In projects like Ocean Confessional, creative practices can be seen as ways to break through hesitancy of engaging with something. They have the potential of bringing people closer to issues and offer ways to experiment with how to express matters that people are struggling with.

Gary Markle, PhD (cand.), Selkie Skin 🐙
Selkie skin – towards a full-sensory philosophy of care, is an artistic process to which Gary has drawn inspiration from his own personal stories. Combining his experiences of being his mother’s caregiver, his experiences in the field of fashion design, and the mythical story of Selkie creatures, Gary went through a journey where he explored his own background and practices. He discovered how all these experiences were connected by a common thread – the theme of transformation. More specifically, transformation into something else that involves reflection on identities and the relationship between oneself and others.

Selkie is a mythical creature, a half human and a half seal, merged into a one form. It is a story of a being who is never content and always searching, forced into a role it did not want to have. Gary reflects how Selkie creatures shed their skins in search of their own identity in the same way that people carry different skins, clothes to strengthen or transform their own identity. Shedding the old skin creates a space where a person is vulnerable. It is a state of being where some of yourself is left behind and, on the other hand, a new one gets to emerge. In such a process, Gary asks do we make craft or does craft make us?
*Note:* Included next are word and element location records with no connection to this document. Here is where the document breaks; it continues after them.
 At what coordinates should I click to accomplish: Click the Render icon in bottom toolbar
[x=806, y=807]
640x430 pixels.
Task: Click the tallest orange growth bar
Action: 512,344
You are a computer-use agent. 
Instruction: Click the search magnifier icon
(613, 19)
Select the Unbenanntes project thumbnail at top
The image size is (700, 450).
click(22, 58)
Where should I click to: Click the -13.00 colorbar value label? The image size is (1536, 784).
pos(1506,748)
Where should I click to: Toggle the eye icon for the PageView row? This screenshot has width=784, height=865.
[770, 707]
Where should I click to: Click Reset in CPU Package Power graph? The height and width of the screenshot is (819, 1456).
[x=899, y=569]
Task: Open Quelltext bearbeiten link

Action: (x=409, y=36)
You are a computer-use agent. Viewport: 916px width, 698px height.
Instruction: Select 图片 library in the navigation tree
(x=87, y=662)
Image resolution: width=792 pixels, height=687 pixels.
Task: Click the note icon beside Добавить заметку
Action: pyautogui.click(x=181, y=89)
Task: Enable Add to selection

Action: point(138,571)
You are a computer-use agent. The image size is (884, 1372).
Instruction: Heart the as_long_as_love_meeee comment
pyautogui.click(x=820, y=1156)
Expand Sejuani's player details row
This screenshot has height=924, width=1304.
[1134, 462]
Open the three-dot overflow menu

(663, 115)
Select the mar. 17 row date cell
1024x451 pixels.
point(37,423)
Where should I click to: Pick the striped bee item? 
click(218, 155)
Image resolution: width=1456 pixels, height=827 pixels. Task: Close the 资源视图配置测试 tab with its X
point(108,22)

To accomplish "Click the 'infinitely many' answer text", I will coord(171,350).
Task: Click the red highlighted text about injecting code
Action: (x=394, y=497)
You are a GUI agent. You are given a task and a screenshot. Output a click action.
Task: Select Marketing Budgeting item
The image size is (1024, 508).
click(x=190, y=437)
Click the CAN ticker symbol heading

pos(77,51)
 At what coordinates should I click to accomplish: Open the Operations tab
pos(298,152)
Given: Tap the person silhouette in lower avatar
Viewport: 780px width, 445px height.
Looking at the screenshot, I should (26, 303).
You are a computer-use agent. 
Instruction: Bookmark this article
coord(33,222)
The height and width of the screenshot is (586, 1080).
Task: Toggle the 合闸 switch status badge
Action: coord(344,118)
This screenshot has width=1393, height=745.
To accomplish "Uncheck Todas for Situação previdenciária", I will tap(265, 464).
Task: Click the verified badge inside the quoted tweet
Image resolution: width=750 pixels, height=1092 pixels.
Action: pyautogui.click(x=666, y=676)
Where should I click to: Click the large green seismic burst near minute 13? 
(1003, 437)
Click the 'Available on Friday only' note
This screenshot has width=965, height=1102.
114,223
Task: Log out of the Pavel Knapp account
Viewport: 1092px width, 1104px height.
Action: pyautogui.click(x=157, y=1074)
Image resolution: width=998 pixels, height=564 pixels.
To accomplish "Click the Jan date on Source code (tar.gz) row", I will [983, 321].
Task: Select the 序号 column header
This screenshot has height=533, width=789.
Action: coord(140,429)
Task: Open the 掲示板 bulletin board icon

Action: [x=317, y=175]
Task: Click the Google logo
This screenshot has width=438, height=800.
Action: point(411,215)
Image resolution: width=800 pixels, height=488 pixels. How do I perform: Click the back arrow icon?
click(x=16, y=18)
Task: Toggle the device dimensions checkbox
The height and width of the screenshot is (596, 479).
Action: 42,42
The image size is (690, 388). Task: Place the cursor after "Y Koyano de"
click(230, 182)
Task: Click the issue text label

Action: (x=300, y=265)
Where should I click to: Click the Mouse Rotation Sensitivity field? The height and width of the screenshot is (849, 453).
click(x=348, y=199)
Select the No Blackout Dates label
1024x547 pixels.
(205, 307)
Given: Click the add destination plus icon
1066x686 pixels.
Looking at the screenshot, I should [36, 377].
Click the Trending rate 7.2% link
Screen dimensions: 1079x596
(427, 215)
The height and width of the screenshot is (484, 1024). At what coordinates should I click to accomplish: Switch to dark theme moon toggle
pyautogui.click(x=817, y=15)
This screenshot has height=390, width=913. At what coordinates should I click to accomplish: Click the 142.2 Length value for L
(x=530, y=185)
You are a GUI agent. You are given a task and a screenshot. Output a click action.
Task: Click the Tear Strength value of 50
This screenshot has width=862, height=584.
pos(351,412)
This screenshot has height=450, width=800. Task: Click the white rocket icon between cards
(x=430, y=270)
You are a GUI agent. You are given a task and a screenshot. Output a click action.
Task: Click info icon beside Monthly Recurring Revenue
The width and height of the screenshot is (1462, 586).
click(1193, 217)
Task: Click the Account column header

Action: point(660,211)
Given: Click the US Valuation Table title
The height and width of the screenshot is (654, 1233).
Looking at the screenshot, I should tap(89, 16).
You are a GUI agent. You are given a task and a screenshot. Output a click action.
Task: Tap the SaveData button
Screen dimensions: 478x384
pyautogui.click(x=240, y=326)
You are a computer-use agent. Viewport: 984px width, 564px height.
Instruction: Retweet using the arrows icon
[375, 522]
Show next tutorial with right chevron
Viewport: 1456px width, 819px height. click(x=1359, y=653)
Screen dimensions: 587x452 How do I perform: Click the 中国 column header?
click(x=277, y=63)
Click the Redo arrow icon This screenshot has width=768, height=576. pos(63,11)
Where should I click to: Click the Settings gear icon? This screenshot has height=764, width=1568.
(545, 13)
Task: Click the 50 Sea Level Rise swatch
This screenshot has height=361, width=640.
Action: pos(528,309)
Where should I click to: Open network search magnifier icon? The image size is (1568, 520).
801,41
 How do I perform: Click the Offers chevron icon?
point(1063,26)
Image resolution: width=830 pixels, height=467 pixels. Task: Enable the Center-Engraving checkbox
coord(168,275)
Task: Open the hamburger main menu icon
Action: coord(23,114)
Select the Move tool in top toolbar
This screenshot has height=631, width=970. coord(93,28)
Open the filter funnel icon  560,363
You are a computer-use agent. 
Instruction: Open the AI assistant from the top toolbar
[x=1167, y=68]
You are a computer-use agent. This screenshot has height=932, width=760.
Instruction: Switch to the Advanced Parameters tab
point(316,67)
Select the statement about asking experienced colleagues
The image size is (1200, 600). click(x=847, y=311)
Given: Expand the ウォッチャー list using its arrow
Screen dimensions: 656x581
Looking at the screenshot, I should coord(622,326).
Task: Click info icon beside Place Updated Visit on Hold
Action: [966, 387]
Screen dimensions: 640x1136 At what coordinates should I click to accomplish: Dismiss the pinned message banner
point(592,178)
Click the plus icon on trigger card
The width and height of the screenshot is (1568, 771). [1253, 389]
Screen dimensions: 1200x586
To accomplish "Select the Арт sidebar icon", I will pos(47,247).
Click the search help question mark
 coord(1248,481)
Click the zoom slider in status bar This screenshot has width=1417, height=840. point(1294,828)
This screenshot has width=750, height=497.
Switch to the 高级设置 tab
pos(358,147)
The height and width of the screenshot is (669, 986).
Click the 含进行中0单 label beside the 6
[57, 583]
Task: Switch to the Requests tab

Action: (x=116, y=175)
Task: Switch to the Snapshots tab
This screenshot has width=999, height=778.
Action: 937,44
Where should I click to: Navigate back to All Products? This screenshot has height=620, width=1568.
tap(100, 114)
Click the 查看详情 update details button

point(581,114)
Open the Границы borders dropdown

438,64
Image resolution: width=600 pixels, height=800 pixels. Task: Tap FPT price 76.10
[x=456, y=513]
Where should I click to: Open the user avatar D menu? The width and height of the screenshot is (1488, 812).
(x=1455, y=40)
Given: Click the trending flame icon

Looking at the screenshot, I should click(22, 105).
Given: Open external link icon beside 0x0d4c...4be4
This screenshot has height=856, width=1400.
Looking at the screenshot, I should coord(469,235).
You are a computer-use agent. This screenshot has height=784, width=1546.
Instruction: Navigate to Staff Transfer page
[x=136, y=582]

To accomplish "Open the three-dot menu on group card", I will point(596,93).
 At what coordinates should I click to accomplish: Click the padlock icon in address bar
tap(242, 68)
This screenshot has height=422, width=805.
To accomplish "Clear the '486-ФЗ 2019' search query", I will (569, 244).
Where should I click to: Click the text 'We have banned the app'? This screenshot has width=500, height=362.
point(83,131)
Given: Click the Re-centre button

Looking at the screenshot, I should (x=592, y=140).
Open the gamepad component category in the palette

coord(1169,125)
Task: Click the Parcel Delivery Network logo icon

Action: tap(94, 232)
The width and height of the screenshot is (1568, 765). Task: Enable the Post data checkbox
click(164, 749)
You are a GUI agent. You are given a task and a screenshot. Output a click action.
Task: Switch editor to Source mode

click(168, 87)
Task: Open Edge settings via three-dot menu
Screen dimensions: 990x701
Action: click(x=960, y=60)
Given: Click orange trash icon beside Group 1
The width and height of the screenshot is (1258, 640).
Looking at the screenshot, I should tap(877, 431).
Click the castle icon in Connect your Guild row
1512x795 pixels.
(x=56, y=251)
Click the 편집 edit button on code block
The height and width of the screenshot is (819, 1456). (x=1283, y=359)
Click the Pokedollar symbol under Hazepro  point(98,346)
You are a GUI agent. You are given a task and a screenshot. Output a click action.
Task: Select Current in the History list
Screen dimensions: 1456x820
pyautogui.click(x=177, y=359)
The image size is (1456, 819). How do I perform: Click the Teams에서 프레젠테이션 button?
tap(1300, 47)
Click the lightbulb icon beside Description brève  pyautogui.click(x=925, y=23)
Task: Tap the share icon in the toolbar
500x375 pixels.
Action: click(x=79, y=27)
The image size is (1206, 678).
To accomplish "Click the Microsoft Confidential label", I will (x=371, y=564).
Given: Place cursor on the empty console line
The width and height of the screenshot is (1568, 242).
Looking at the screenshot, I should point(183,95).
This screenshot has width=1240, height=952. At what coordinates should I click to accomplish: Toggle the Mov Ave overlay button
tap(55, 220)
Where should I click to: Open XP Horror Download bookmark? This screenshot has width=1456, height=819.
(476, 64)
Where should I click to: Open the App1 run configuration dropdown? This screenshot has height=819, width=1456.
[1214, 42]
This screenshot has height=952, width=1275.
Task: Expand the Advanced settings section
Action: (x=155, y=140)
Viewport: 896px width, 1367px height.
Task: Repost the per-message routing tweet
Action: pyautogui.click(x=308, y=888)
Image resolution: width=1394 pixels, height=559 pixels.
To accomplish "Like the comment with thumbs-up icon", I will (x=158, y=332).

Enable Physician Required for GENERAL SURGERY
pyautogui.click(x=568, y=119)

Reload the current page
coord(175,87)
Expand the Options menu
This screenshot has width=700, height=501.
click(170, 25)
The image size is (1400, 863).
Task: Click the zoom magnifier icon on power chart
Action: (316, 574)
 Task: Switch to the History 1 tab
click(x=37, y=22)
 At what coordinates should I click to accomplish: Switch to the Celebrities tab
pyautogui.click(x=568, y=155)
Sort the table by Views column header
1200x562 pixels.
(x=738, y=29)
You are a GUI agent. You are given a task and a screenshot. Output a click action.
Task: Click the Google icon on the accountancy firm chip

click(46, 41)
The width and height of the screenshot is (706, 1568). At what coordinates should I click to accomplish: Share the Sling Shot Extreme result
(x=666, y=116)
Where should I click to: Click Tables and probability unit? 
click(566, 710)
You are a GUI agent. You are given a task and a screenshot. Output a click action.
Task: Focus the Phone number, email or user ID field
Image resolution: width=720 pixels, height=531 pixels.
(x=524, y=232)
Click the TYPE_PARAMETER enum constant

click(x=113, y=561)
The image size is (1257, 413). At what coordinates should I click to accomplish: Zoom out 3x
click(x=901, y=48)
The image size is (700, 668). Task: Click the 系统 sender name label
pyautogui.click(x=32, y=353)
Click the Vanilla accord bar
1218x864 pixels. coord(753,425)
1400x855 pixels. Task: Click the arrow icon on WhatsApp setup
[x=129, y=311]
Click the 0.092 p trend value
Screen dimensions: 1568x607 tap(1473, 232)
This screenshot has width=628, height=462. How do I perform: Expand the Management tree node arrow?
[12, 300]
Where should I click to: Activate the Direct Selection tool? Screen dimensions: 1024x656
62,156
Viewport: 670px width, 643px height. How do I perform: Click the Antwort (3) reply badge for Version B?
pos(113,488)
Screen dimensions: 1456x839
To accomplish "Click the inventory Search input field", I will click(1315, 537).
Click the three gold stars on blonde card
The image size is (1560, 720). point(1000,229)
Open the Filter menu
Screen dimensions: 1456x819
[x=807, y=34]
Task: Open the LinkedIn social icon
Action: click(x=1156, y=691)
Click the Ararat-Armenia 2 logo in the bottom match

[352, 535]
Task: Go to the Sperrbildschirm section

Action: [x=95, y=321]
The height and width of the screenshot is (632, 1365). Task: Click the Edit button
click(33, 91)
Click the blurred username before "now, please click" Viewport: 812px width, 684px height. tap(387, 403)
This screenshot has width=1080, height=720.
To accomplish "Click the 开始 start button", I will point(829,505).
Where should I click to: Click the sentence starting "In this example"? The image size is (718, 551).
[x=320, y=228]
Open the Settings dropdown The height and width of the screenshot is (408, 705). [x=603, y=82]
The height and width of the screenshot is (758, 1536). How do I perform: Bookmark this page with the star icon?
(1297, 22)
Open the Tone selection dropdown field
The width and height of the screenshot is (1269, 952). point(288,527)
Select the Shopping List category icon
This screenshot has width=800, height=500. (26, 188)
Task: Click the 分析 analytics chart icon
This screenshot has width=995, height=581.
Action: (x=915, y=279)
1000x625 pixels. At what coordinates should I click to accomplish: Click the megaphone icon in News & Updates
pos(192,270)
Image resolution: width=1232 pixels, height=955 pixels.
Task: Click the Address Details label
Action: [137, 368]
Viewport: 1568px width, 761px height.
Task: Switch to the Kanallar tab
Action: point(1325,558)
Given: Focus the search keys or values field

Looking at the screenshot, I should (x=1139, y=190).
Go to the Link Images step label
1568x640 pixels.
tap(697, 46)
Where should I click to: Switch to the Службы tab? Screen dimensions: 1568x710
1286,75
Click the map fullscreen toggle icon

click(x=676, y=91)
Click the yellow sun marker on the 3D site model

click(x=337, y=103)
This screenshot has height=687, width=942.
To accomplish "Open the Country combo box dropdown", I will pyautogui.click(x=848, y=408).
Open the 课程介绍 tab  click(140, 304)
Taking inspiration from a Selkie, living in both land and the sea, Gary used the skin making practice as a way to flip perspectives and explore the idea of a liminal space between elements. This resulted a skin, an outfit made from plastic waste material collected from the sea, which Gary then used as a wearable floating garnet to enter the liminal space of transition.

Exploring the liminal space between elements by floating in a Selkie Skin (image credits: Gary Markle)

When floating, with ears underwater, we hear differently. When we enter water space, it is a new world which carries us to inner space. Such experience can be a beautiful and peaceful moment of connecting and attuning. In other words, experiences and creative practices like Selkie skin can help us tune in to others and listen to what the other, here the ocean, has to say.

Iryna Zamuruieva, Flood Risk Scotland 🐳
What happens when a non-anthropocentric understanding of water meets flood risk management? In her presentation, Irina touches these questions by introducing a workshop setting, where a group of experts from different fields and disciplines along with other stakeholders came together to consider flooding and its significance and impact on people’s lives as well as on nature and environment. At the heart of the workshop were various visual and experiential world making and writing exercises, which were used to shift perceptions and perspectives between more technical aspects to water and more artistic approaches, personal experiences and caring. The workshop offered participants with a safe, non-judgmental environment where they could open up to explore their own relationships to water and flooding. Engaging with creative practices, e.g. by writing poems together, the participants posed new questions such as how to think with water, how to see the value of flooding or how to take the perspective of other species in the ecosystems to see from the whole, the overall picture of flooding.

Visual and experiential world making exercises for non-anthropocentric understanding of water (image credits: Iryna Zamuruieva)

Such exercises led participants to expand their ideas beyond mere flood risk management toward shared dreaming; what would multispecies flourishing look like and feel like. Irina remarks how the language the participants used shifted during their working. Indeed, one the of the roles of creative practices and practitioners is to be a kind of door opener to others. To support them to see the world differently and to prepare the right conditions for transformative encounters, with themselves and others.